PRIVATE WILLIAM JOHN WILSON
8TH AUGUST 1916 AGE 31
BURIED: PUCHEVILLERS BRITISH CEMETERY, FRANCE
Private Wilson's inscription comes from Tennyson's The Princess, published in 1847, which addresses the idea of the education of women. Whilst the context of the poem throws little light on Wilson's inscription the sentiment is very pertinent. Many men would have recognised this feeling of satisfaction in knowing that you were doing your duty. Lavinia Talbot recognised it in her son Gilbert's army career, writing in the memoir she compiled:
"I think the definite, and, until the war was over, the unquestioned rightness of his serving in the army produced a feeling of quiet and satisfaction which made his soldier's life very happy."

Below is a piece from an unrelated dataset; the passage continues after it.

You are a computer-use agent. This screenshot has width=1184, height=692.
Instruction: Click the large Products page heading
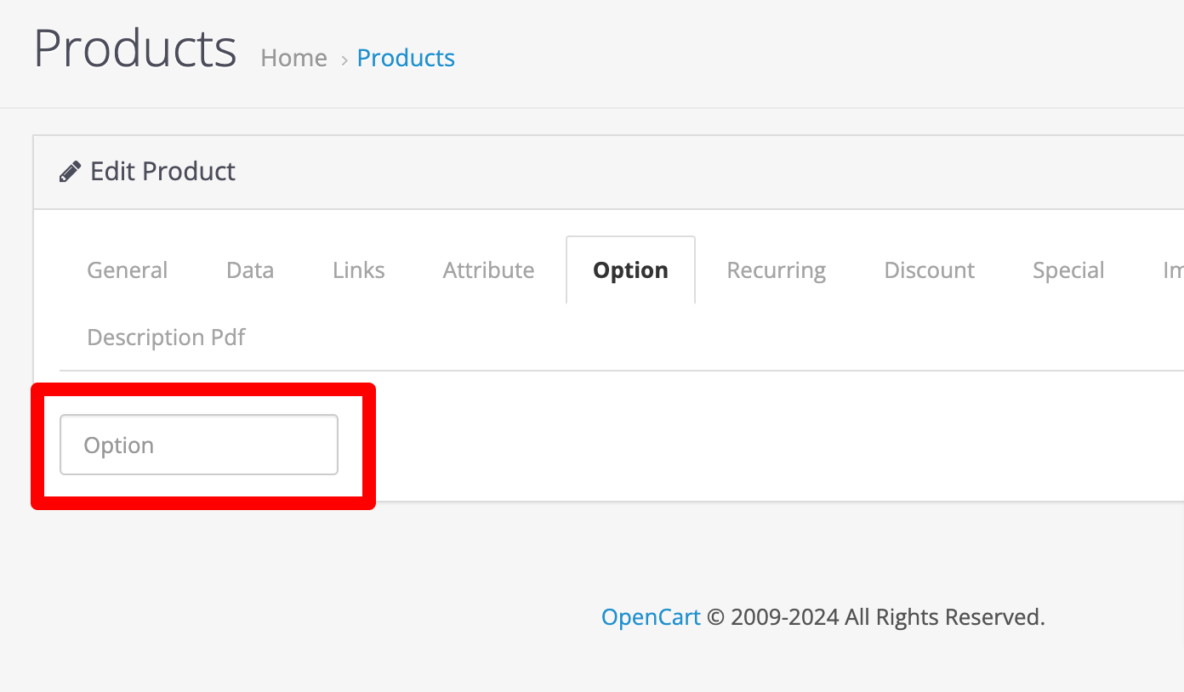tap(135, 48)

Talbot was killed in July 1915. William John Wilson's life was very different from Gilbert Talbot's. Talbot was the son of the Bishop of Winchester, educated at Winchester and Oxford and related to some of the grandest families in England. Wilson was a farmer from Warbrook in Western Australia whose education had been gained by correspondence course, yet both men took satisfaction from knowing that they were doing "the thing one ought".
Wilson, who served with the 48th Battalion Australian Infantry, died of wounds received in the savage fighting at Pozieres when the War Diary recorded:
"The Battalion casualties 5th to 7th [August] inclusive were: 6 officers killed ... , 14 officers wounded ... 98 other ranks killed, 404 other ranks wounded, 76 others ranks missing."